Supplied passage: Begin

What’s my leadership style?

3 people high fashion clothing


We are constantly bombarded by images of the rich and famous exuding style. As I’m writing this, your social media feeds and news websites are awash with the photographs of the great and the good attending the annual Met Gala fundraising fashion event in Manhattan. Many commentators will hail this as the epitome of style. “Fabulous!” “Extraordinary!” “Daring!” But there are also detractors. “Ridiculous!” “Decadent!” “The Emperor’s new clothes!”

Why does style matter? Why does it provoke such reactions? And, more to the point, what’s this got to do with medical leadership?

We’ll come back to these questions shortly, after a short diversion into the world of politics.


A few days before the magical/preposterous Met Gala, (delete as appropriate), our weekend news was filled with politicians conducting the post-mortem/celebrating the latest round of election results, (delete as appropriate). One thing that they generally had in common was a desire to demonstrate that they had the upper hand. They want to show that they, rather than their opponents were the answer to the current challenges. A highlight/low-point, (delete as appropriate) came when one high profile interviewee dismissed a candidate for high office as being unsuitable for the role because they have “the charisma of a peanut!”

Why does charisma matter? How do you get it? What is it anyway? And – again – what’s this got to do with medical leadership?

On our various medical leadership courses, we often hear comments like “I want to develop my leadership style,” and, “I wish I had charisma.”

A question of style

When it comes to taking the lead and getting something done, we have choices in how we go about it. This idea of behavioural choice is well established in our language. “Different strokes for different folks.” “Each to their own.” “There are many ways to skin a cat!” But our choices are not always evident to us.

We inevitably learn from the leaders that we have worked with in the past. When it comes to leadership style, they are, in many ways, like the uber-celebrities on the Met Gala red carpet. We recall some unbelievable catastrophes and are pretty certain what behavioural choices we want to avoid. At the same time, we look back fondly on other leaders with admiration and aspire to copy their style. So, quite rightly, we intelligently try to approach leading people in the same way that they did.

However, our awareness is limited by our experience. Going back to common phrases, “All roads lead to Rome,” suggests you’ll get where you want to no matter what choice you make. Is that actually true? The fashionista’s don’t always dress the way that they do on the red carpet. They choose their style to suit the occassion. Sometimes that’s expensive couture. At other times, it’s a t-shirt and jeans. Good leadership requires adapting and using different styles in different situations.

Supplied passage: End
Recorded information: Begin

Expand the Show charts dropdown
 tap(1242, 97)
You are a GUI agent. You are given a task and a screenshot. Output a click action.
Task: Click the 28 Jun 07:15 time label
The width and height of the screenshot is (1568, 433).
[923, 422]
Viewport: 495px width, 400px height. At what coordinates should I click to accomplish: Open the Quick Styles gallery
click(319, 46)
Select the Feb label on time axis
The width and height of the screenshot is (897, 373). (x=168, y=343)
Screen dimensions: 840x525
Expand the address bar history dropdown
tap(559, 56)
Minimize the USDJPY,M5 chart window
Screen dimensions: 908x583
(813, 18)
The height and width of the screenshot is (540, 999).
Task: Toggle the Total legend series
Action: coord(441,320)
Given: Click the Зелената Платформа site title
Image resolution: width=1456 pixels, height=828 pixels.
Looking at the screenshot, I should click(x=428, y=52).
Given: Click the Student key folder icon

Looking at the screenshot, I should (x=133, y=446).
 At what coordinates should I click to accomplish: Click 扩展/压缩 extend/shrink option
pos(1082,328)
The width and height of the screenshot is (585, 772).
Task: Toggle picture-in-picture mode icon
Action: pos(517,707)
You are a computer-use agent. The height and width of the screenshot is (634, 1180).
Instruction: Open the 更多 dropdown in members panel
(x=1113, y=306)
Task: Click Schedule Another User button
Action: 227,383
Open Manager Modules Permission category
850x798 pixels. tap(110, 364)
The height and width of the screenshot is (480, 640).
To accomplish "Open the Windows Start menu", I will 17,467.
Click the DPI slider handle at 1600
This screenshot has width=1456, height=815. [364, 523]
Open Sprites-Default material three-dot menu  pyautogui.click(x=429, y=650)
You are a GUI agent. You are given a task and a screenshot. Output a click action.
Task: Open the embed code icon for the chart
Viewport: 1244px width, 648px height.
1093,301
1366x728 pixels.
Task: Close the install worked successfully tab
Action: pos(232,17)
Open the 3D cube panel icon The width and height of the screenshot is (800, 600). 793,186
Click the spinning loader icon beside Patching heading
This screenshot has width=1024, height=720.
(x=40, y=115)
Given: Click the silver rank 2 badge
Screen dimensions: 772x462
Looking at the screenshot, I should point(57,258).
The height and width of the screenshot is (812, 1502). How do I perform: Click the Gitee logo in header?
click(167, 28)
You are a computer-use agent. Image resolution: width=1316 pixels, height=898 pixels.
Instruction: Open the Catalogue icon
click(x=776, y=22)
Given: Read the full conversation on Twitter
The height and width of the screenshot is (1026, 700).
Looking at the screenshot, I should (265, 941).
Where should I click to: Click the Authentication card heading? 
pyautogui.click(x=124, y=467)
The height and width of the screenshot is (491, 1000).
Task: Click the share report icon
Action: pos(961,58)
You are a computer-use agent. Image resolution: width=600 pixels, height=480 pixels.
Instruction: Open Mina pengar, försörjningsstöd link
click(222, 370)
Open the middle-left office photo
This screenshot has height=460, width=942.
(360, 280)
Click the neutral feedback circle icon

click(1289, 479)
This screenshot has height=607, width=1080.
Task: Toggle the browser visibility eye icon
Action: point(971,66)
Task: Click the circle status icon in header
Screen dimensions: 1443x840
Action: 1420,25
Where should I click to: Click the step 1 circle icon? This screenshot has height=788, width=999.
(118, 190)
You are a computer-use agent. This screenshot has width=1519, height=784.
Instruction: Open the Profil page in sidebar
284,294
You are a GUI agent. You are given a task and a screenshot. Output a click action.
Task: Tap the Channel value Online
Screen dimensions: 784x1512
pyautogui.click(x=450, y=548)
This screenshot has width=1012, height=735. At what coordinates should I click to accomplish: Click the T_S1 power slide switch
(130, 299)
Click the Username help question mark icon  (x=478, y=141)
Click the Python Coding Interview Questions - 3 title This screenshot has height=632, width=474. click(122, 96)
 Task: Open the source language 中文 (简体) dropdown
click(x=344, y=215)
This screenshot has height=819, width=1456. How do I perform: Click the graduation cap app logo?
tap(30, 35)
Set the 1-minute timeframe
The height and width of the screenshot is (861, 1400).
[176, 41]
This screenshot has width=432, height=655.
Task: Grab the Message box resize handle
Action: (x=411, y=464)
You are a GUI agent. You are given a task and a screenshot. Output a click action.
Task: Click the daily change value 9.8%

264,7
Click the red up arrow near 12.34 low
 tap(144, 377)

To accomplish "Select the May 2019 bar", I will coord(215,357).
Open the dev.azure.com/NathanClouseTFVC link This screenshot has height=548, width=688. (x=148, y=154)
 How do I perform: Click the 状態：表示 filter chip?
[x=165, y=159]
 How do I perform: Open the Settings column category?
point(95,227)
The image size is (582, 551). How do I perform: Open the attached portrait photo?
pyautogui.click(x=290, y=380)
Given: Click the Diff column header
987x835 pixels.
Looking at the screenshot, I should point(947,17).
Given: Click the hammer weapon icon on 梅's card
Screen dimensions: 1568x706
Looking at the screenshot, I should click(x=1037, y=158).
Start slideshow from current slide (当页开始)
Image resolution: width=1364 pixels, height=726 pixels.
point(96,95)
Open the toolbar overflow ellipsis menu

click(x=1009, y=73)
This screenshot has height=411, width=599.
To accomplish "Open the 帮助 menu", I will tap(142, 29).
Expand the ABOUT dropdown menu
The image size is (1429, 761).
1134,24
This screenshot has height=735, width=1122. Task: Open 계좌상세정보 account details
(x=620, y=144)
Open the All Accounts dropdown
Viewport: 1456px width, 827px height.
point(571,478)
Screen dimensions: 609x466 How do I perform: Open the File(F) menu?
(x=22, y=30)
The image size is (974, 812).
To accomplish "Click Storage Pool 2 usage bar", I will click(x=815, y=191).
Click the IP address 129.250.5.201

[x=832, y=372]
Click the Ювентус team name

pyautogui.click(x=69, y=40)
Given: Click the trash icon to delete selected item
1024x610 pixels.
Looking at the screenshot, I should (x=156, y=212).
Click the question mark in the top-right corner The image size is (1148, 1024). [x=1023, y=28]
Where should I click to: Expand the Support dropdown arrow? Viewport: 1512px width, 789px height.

Recorded information: End

Work item A => From the article on leadership style, quote the passage starting at "A question of" and ending at "that they did.".
Work item B => Translate this sentence from the leadership style article into Spanish: "Good leadership requires adapting and using different styles in different situations."
Work item C => In the leadership style article, what event are the photographs filling social media feeds and news websites taken at?

Your solution A =>
A question of style

When it comes to taking the lead and getting something done, we have choices in how we go about it. This idea of behavioural choice is well established in our language. “Different strokes for different folks.” “Each to their own.” “There are many ways to skin a cat!” But our choices are not always evident to us.

We inevitably learn from the leaders that we have worked with in the past. When it comes to leadership style, they are, in many ways, like the uber-celebrities on the Met Gala red carpet. We recall some unbelievable catastrophes and are pretty certain what behavioural choices we want to avoid. At the same time, we look back fondly on other leaders with admiration and aspire to copy their style. So, quite rightly, we intelligently try to approach leading people in the same way that they did.

Your solution B => Un buen liderazgo requiere adaptarse y utilizar diferentes estilos en diferentes situaciones.

Your solution C => The photographs show people attending the annual Met Gala fundraising fashion event in Manhattan.